Date of Award

2020

Degree Type

Dissertation

Degree Name

Doctor of Philosophy in Environmental and Natural Resources Economics

Department

Environmental & Natural Resource Economics

First Advisor

Todd Guilfoos

Abstract

This dissertation explores alternative ways to understand choice preferences and explain data better. Understanding choice behavior has important policy implications. Choices are dependent on numerous factors, some of which are uncertain and unobservable to the researcher. To model choice behavior under uncertainty, researchers make several assumptions regarding individuals’ cognitive thought processes, the functional form of utility, and which behavioral anomalies to incorporate.

In this research, the choice behavior of three distinct sets of stakeholders is investigated. The first chapter examines location choices made by recreational fishermen using an alternative model called the Case-Based Decision Theory (CBDT). This model captures the thinking process of a decision-maker based on the similarity of circumstances. CBDT hypothesizes that decision-makers rely on stored memory, past experience, and analogical reasoning to make choices. Fishermen tend to be biased towards qualitatively assessing their alternative locations based on their intuition and experience rather than numerically estimating the expected value. As a result, we find that CBDT outperforms the conventional Linear Additive Model when comparing both in and out of sample fits.

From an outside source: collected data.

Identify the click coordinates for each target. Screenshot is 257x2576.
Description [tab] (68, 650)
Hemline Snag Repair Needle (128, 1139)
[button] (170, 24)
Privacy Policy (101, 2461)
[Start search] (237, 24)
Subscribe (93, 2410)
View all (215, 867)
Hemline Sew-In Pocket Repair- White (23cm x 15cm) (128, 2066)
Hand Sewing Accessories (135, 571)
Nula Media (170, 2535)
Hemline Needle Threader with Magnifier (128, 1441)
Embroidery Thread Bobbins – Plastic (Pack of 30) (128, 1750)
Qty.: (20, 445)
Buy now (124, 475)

The second chapter investigates variety-seeking and habit forming behavior exhibited by birdwatchers when it comes to choosing bird watching sites. Birdwatchers unlike fishermen are variety-seekers in site choice preferences. Variety-seeking behavior makes it difficult to predict choice preferences and therefore difficult to identify any change in site preference when there is a policy change. This chapter introduces a two-stage model based on the framework adapted from CBDT to capture this effect. With this model, we find a statistically significant combined effect for variety-seeking and habit forming among birdwatchers. This approach to predict choice behavior by agents using case-based reasoning in my first two chapters has been observed in several empirical settings, however, it has never been applied in a natural resource or an environmental context or used in non-market valuation studies.

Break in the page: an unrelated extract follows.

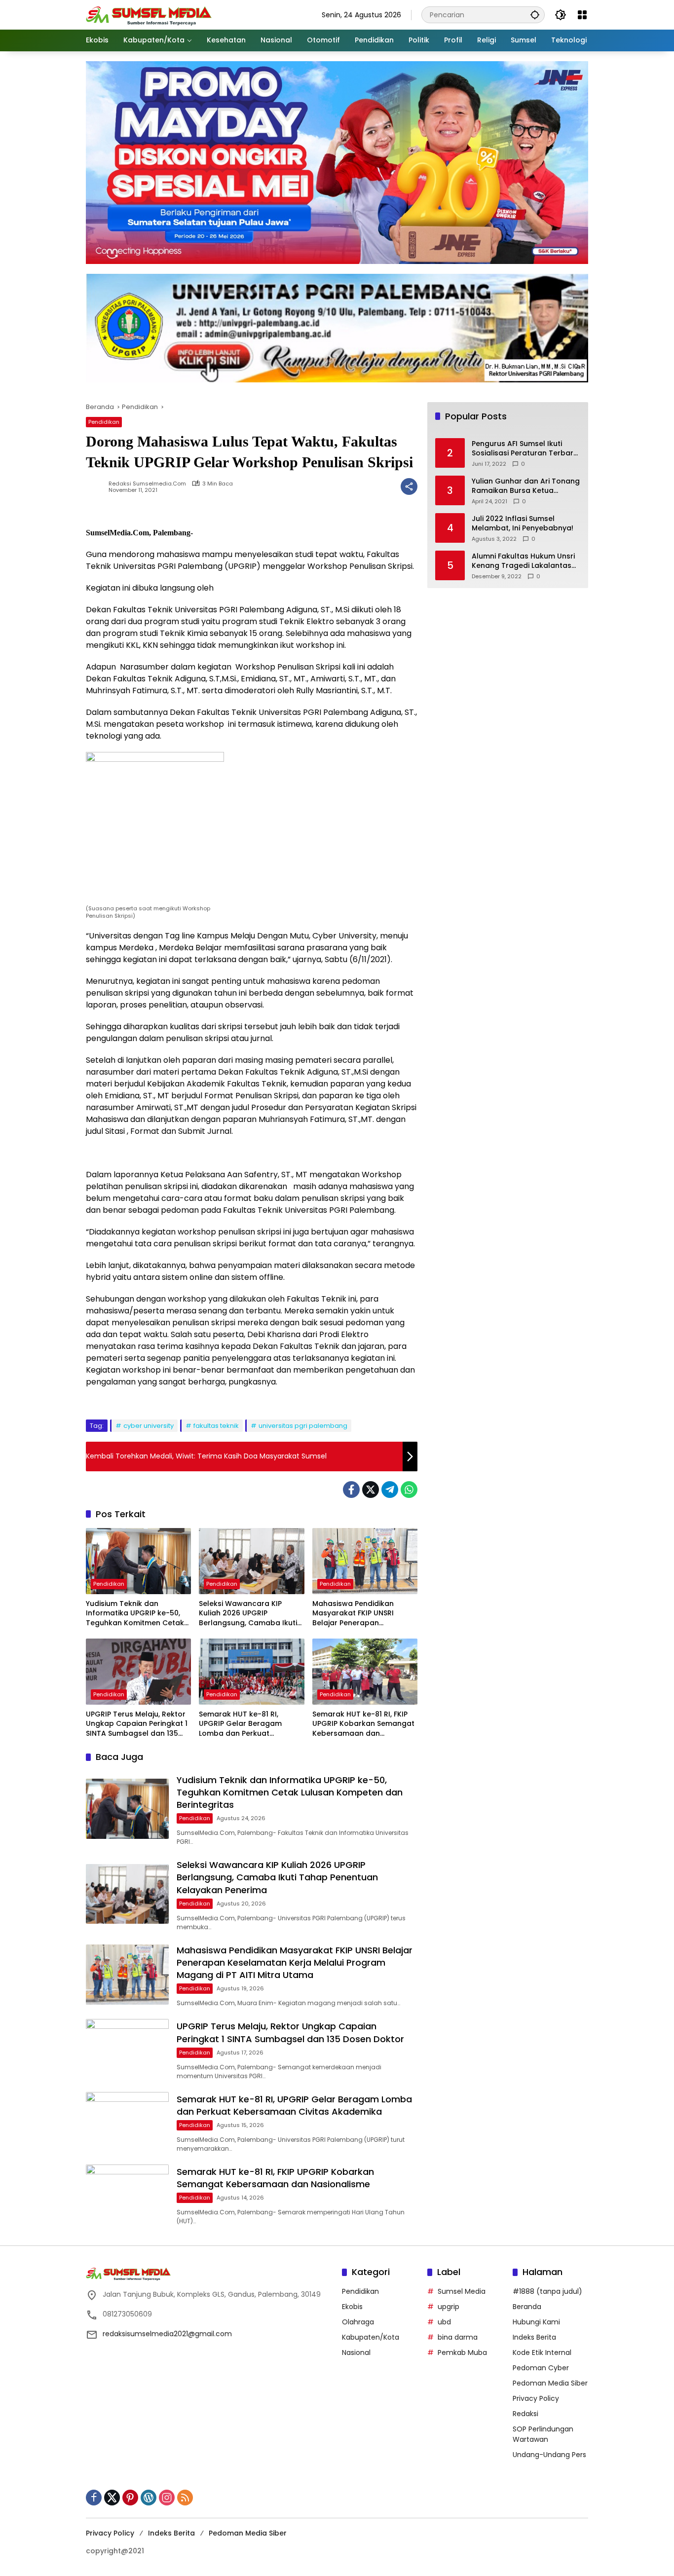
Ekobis (352, 2307)
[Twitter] (370, 1489)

The final chapter investigates how introducing a visual representation of policy alternatives regarding a local dam affects the choice preferences of residents in the city where the dam is located. This study uses a split sample labeled choice experiment to describe five possible future alternatives for the dam via text, images with text, and video with text. Previous studies support the theory that visualizing the available choices help better comprehend information. Drawing from this conjecture, we find that certain dam alternatives have a relatively higher preference when images are introduced while alternatives such as dam removal have a lower preference when the video is introduced.